» Task brief
Count how many lines in the items below contain the string "Describe" and reply with that number alone.

(Exercise input begins)

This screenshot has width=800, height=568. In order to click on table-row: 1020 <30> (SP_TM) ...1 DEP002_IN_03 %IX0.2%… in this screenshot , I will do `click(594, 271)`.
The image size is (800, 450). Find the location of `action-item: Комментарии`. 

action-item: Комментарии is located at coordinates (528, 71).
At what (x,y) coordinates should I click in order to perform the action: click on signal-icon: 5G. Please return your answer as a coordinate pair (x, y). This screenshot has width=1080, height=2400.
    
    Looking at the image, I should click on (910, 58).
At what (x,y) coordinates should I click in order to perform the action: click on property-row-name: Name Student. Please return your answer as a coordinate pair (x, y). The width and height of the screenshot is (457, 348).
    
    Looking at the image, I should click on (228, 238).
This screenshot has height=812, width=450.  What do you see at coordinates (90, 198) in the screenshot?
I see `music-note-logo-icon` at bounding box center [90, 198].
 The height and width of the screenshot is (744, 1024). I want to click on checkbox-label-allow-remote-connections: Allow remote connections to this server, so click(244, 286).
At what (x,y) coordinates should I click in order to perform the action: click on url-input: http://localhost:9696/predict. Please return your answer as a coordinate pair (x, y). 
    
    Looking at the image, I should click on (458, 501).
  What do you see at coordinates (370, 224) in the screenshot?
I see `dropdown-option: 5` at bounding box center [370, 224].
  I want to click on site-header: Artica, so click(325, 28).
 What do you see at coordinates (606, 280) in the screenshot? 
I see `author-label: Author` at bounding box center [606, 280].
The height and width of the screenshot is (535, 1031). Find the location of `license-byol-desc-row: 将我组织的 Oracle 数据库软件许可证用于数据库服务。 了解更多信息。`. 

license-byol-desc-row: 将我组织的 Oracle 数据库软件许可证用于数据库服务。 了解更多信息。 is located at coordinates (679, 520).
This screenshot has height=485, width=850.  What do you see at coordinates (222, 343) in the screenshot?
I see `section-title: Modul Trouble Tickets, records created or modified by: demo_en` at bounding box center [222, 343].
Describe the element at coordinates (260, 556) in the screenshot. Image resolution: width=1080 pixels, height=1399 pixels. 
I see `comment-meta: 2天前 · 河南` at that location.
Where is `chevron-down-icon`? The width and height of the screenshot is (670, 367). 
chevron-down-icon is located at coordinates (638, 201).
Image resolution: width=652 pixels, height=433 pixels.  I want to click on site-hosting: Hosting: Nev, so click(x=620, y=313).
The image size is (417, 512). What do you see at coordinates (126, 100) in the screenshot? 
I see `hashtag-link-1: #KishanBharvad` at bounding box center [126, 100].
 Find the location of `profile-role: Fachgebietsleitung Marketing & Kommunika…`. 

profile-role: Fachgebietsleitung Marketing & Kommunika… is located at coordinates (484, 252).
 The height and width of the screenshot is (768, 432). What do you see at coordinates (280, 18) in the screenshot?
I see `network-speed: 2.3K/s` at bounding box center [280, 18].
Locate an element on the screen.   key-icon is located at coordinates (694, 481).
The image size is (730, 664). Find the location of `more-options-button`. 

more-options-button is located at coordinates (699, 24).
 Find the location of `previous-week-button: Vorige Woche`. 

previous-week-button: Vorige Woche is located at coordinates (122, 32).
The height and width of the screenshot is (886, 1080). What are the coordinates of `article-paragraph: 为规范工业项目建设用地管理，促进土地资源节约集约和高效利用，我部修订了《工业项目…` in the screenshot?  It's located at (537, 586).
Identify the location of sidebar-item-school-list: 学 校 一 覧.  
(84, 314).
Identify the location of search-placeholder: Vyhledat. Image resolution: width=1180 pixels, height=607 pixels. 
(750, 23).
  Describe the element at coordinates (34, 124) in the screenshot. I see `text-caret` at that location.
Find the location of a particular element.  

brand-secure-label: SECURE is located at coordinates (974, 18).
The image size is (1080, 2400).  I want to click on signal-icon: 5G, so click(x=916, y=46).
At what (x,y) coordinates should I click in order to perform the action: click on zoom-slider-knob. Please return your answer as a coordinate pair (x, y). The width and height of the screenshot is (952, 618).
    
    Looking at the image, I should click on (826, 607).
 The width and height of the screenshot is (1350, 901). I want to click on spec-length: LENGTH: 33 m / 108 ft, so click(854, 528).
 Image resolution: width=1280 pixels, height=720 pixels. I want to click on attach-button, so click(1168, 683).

(Exercise input ends)

» Answer for this exercise
2